-- Exercise description --
Using the records below, write out again exactly the lines that begin at the line containing "Click first Line column header" and end at the line containing "Task: Delete the email with the trash icon", and no other lines.

(Items from a dataset)
◇ ◇ ◇ ◇ ◇

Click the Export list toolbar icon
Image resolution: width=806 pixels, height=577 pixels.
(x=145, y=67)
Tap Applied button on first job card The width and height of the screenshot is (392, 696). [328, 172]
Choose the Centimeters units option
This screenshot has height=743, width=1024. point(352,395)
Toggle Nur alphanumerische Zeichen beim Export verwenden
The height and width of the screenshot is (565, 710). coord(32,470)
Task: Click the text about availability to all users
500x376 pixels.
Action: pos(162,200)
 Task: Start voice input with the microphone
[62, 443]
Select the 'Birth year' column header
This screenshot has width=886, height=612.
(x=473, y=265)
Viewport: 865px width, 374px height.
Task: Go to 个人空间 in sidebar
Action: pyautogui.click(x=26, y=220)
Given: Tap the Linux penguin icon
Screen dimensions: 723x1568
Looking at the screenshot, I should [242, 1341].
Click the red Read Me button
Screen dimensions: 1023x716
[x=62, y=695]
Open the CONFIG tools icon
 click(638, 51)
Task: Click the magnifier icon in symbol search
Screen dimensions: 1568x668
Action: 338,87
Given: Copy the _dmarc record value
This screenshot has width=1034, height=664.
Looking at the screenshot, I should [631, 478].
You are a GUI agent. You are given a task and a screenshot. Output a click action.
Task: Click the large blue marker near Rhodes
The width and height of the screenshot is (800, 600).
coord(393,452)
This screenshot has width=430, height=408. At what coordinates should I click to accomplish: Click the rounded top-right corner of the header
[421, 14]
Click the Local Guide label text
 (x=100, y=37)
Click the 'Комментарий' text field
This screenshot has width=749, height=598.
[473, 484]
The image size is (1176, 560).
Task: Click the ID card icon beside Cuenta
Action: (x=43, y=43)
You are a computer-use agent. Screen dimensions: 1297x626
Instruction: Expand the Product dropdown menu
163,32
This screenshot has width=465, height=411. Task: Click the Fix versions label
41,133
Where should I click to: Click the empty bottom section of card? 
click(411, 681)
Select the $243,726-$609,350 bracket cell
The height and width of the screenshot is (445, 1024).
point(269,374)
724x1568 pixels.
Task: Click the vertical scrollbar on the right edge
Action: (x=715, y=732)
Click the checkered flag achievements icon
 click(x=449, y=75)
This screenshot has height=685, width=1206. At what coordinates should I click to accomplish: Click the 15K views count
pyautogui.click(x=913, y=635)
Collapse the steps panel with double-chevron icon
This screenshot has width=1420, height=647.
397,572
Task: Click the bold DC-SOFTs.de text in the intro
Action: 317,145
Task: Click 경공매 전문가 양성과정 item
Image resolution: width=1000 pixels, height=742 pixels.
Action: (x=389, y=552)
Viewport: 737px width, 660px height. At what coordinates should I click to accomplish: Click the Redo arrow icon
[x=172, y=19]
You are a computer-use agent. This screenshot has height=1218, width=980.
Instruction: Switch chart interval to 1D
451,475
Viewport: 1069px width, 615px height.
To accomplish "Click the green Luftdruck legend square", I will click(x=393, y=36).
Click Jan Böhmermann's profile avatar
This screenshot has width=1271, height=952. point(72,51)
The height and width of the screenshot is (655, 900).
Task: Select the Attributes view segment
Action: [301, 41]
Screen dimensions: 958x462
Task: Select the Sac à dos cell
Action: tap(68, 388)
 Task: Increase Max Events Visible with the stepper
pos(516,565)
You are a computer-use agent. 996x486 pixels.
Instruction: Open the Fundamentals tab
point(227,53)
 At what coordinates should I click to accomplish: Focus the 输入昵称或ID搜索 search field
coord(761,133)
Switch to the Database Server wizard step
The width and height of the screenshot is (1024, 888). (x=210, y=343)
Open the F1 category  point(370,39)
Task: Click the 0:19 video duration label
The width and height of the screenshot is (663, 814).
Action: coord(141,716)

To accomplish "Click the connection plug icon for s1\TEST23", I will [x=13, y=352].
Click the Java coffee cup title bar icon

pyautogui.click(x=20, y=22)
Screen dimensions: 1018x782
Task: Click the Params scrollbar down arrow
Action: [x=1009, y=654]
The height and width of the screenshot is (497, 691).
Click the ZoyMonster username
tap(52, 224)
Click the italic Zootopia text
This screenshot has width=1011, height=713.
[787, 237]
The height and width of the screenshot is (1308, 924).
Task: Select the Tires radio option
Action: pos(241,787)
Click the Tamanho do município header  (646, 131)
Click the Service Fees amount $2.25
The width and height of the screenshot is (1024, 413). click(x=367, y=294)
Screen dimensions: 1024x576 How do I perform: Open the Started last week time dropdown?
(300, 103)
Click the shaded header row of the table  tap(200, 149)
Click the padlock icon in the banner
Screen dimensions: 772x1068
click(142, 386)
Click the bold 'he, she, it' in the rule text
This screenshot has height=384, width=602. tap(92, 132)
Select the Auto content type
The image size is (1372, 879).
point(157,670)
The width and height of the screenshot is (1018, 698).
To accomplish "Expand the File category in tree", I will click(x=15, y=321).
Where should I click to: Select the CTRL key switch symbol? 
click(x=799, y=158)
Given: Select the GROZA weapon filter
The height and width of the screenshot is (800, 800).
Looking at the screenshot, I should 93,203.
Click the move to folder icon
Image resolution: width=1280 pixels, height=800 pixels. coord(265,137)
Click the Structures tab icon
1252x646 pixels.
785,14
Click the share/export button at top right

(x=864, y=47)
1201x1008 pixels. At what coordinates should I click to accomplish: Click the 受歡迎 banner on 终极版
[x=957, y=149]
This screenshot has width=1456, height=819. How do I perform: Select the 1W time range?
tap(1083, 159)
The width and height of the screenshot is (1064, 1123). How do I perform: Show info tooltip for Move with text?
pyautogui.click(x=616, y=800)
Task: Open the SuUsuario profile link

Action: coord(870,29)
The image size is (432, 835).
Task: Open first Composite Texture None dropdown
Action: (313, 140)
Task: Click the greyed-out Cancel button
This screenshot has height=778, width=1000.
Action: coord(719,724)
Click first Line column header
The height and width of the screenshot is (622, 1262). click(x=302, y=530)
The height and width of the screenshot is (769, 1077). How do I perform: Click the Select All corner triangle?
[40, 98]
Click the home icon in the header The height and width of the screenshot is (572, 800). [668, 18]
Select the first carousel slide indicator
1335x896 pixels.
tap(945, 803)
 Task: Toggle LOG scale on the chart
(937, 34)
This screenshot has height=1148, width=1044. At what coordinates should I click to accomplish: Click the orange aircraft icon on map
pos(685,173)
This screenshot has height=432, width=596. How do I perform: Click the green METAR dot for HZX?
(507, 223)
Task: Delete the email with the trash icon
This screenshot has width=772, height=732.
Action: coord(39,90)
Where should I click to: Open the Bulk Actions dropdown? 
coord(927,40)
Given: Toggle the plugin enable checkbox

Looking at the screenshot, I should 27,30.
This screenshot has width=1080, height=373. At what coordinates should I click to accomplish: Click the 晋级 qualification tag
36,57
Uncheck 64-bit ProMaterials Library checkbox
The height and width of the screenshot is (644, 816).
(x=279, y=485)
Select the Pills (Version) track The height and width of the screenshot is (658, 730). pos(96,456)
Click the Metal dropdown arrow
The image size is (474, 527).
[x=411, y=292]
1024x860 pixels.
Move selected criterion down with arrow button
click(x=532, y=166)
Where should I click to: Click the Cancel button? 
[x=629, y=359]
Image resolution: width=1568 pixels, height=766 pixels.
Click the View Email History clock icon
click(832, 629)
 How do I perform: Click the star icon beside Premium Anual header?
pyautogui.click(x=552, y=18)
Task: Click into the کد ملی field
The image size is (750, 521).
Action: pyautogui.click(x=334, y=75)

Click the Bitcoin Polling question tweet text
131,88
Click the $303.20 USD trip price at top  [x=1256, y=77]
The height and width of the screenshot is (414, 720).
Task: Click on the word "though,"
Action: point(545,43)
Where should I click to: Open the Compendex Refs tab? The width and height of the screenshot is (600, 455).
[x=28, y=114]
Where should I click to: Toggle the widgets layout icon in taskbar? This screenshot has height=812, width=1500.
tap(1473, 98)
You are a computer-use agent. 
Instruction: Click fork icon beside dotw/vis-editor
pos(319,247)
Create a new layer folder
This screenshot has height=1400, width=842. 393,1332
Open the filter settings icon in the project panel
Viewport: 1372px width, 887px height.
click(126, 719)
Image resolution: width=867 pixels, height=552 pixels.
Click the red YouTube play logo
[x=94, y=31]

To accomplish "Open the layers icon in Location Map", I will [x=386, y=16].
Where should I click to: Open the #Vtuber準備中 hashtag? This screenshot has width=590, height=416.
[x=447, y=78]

◇ ◇ ◇ ◇ ◇

-- Your response --
Click first Line column header
The height and width of the screenshot is (622, 1262). click(x=302, y=530)
The height and width of the screenshot is (769, 1077). How do I perform: Click the Select All corner triangle?
[40, 98]
Click the home icon in the header The height and width of the screenshot is (572, 800). [668, 18]
Select the first carousel slide indicator
1335x896 pixels.
tap(945, 803)
 Task: Toggle LOG scale on the chart
(937, 34)
This screenshot has height=1148, width=1044. At what coordinates should I click to accomplish: Click the orange aircraft icon on map
pos(685,173)
This screenshot has height=432, width=596. How do I perform: Click the green METAR dot for HZX?
(507, 223)
Task: Delete the email with the trash icon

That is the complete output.